**Document text**:

□ □ □ □ □ □ □

A reader, Katrina, emailed me about this the other day: “I’m about to set off for three weeks to South America with a friend,” she wrote. “We have quite a bit of time to kill while travelling and have been trying to think of games we could play that just involve two people. I was wondering if you or your readers have any suggestions. Games that involve a pack of cards or no props are ideal!”

OK, I’m no expert at games, but after years and years of travel, I do know a bit about making time pass. Some of these might sound contradictory, but, you know, everything in moderation.

S—-head
Sorry about the language, but that’s the name of the card game: S—-head. S—-head has two major selling points: most travellers already seem to know how to play it; and if they don’t, it’s dead easy to teach them. Everyone has their own little variations on the rules (Using jokers? Pfft!), but the general gist remains the same the world over.

Travel Scrabble
There are two types of people inhabiting this earth: those who love Scrabble, and those who hate it. I fall into the former category; unfortunately, pretty much everyone I’ve travelled with has fallen into the latter, which is why my Travel Scrabble set has only been used once (I won, just quietly). My advice: make sure you’ve got someone to play against before bringing it along. (Oh, and ai is a real word.)

□ □ □ □ □ □ □

**Data block**:

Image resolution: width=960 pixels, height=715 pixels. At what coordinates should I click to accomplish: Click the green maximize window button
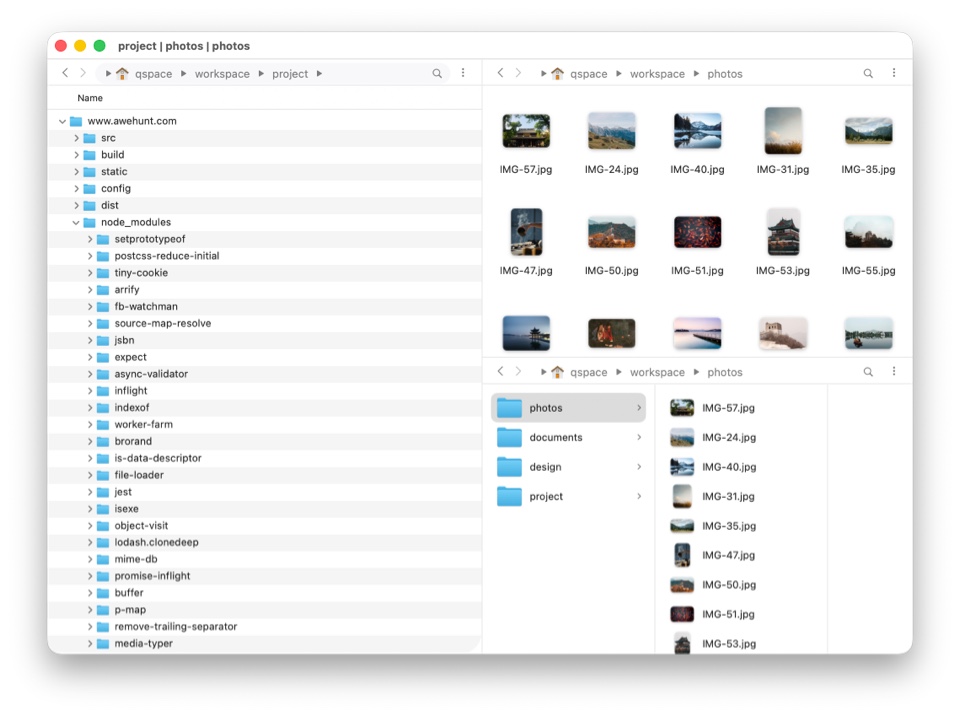pos(99,46)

□ □ □ □ □ □ □

**Required work**: Reproduce the travel games text above word for word, from start to finish.

**Reply to the exercise**:
A reader, Katrina, emailed me about this the other day: “I’m about to set off for three weeks to South America with a friend,” she wrote. “We have quite a bit of time to kill while travelling and have been trying to think of games we could play that just involve two people. I was wondering if you or your readers have any suggestions. Games that involve a pack of cards or no props are ideal!”

OK, I’m no expert at games, but after years and years of travel, I do know a bit about making time pass. Some of these might sound contradictory, but, you know, everything in moderation.

S—-head
Sorry about the language, but that’s the name of the card game: S—-head. S—-head has two major selling points: most travellers already seem to know how to play it; and if they don’t, it’s dead easy to teach them. Everyone has their own little variations on the rules (Using jokers? Pfft!), but the general gist remains the same the world over.

Travel Scrabble
There are two types of people inhabiting this earth: those who love Scrabble, and those who hate it. I fall into the former category; unfortunately, pretty much everyone I’ve travelled with has fallen into the latter, which is why my Travel Scrabble set has only been used once (I won, just quietly). My advice: make sure you’ve got someone to play against before bringing it along. (Oh, and ai is a real word.)